Alumnus Jonas Eiken mit seinem „Veedelphysio“-Lastenfahrrad in Köln.

„Der Zeitaufwand einer regulären Physio-Einheit beträgt im Durchschnitt ca. eine Stunde. 15 Minuten braucht der Patient für die Anfahrt inklusive Parkplatzsuche, 30 Minuten reine Behandlungszeit und 15 Minuten für die Abfahrt“, rechnet Eiken durch. Diese Zeit muss ein Vollzeitbeschäftigter in seinen Tagesplan irgendwie integrieren, oft nimmt das Ganze also mehr als eine Mittagspause in Anspruch. So entstand im Laufe der Zeit durch seine Praxiserfahrung die Idee, die Physiotherapie zu den Menschen zu bringen, anstatt die Menschen in eine Praxis kommen zu lassen. Durch den Austausch mit Freunden und Bekannten, die teilweise selbst ein Unternehmen gegründet haben oder in Start-ups arbeiten, konnte sich Jonas Eiken gut gerüstet den Hürden einer Geschäftsgründung stellen: „Ich bin dankbar für die Unterstützung meiner Freunde, denn so konnte ich mir bestimmt viele Fettnäpfchen ersparen.“

Wie funktioniert „Veedelphysio“?

Das Konzept hinter dem Unternehmen „Veedelphysio“ ist simpel, aber innovativ: Jonas Eiken kommt mit seinem Lastenfahrrad zu den Menschen nach Hause oder ins Büro. Dort kann sich der Kölner Alumnus eine ganze Stunde der Therapie widmen und eine viel individuellere Betreuung bieten. Das bedeutet für Patienten und Patientinnen: Keine Wartezeit, keine Parkplatzsuche, keine überfüllten Wartezimmer – und einen Pluspunkt für die Stadt gibt es auch, denn die Straßen werden entlastet. Das Logo des Start-ups verbindet daher minimalistisch die physiotherapeutische Arbeit mit dem Fortbewegungsmittel des Therapeuten: „Das Logo wurde von einem Freund designt und zeigt zum einen die Wirbelsäule mit den Wirbelkörpern und zum anderen das Profil der Reifen. So wird durch das Logo der Körper dargestellt, aber auch das Lastenfahrrad, welches ein fester Bestandteil meines Konzeptes ist“, erklärt Eiken. Unterstützt wird seine Physiotherapie durch eine Trainingsapp (Therapie.io), in der Trainingspläne erstellt und die Ausführung von Übungen simpel dargestellt werden.

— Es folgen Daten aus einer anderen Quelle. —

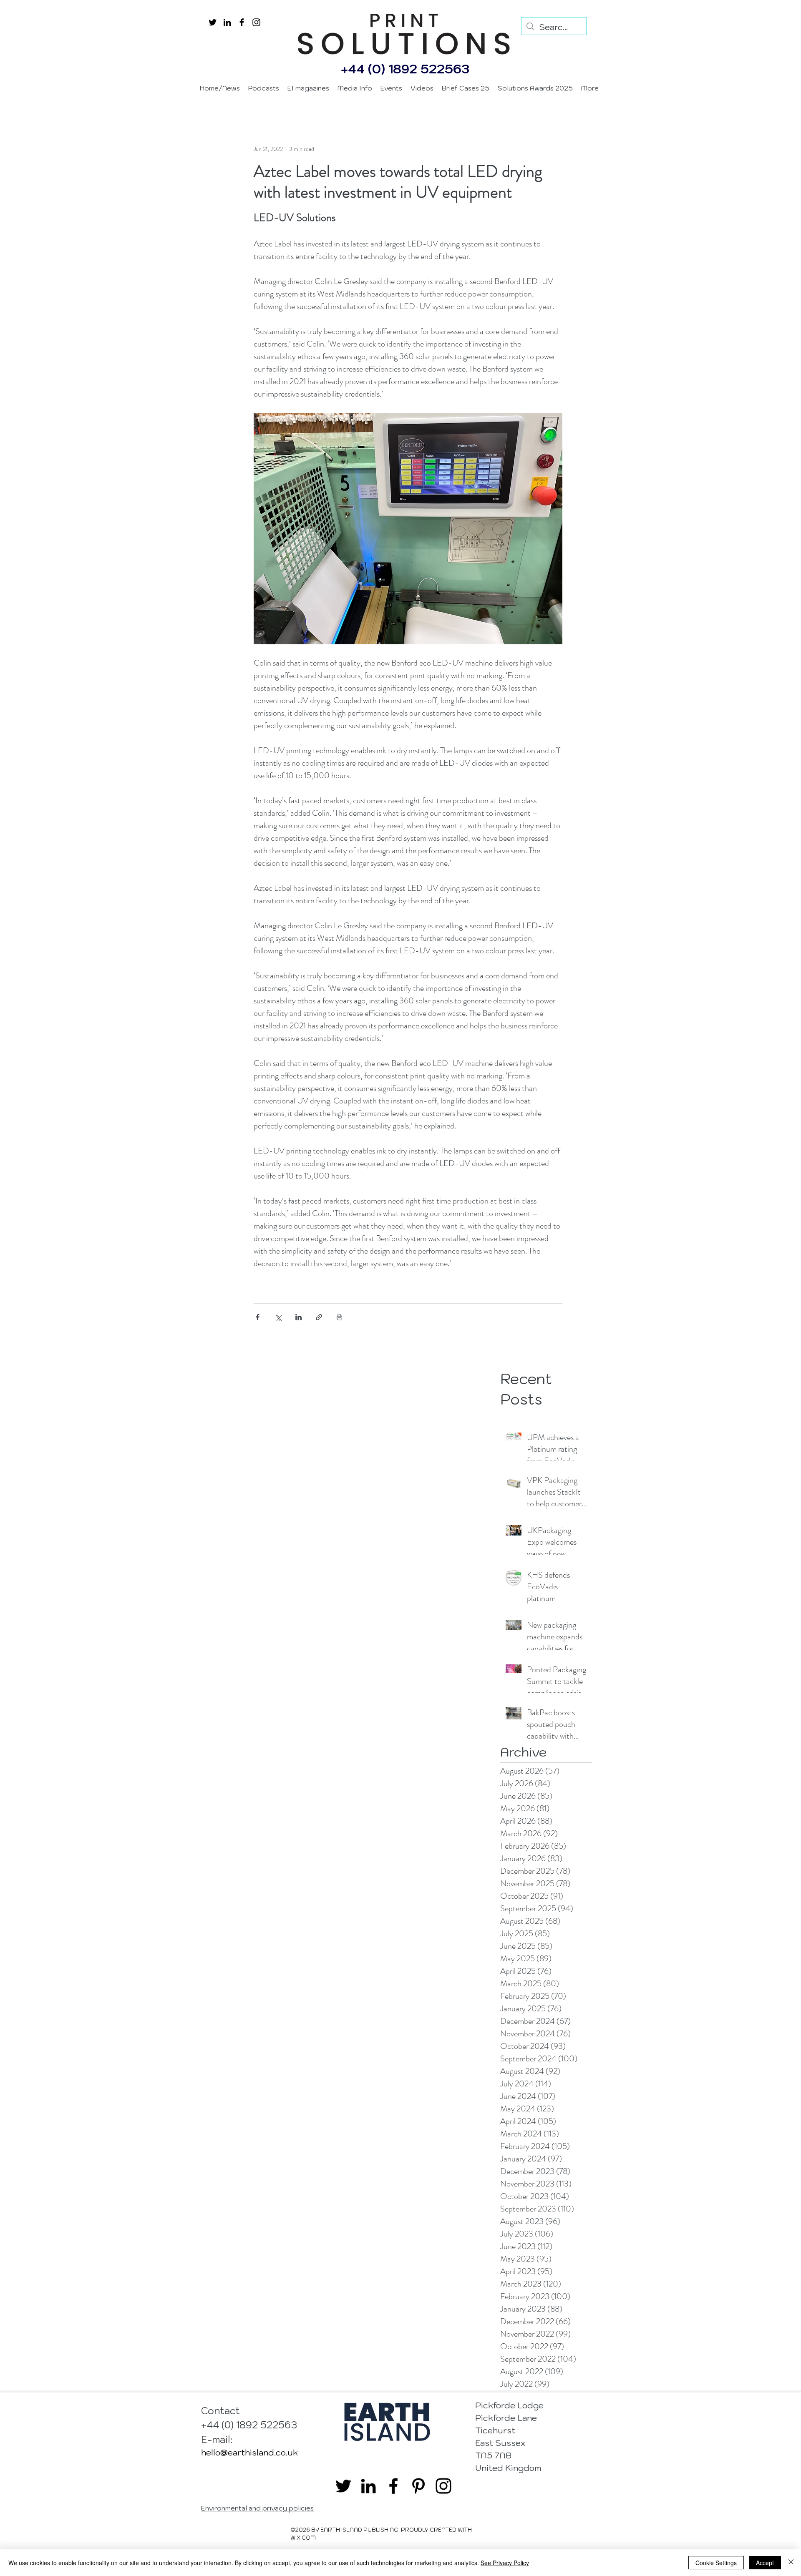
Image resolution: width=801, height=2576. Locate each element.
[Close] (791, 2562)
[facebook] (242, 22)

Das „Veedelphysio“-Logo – teilweise Wirbelsäule, teilweise Reifenprofil.

Derzeit nutzt Jonas Eiken sein neues Geschäft als zweites Standbein, während er in Teilzeit noch in einer klassischen Physiotherapiepraxis arbeitet. „Ich weiß sehr zu schätzen, dass mein jetziger Arbeitgeber so flexibel ist und mir den Freiraum bietet, den ich brauche, um meinen Traum zu verwirklichen. Dennoch ist es mir als Physiotherapeut ebenso wichtig, meine eigene Persönlichkeit in die Arbeit einfließen zu lassen. Nur so kann man selbst entscheiden, wie genau die Behandlung geplant werden soll und wie lange die Therapie dauert.“ Sein Ziel ist es, flexible Behandlungen anzubieten, die sich nach den Betroffenen richten und noch individuellere Therapien möglich machen – ohne dass für Patienten und Patientinnen mehr Stress entsteht.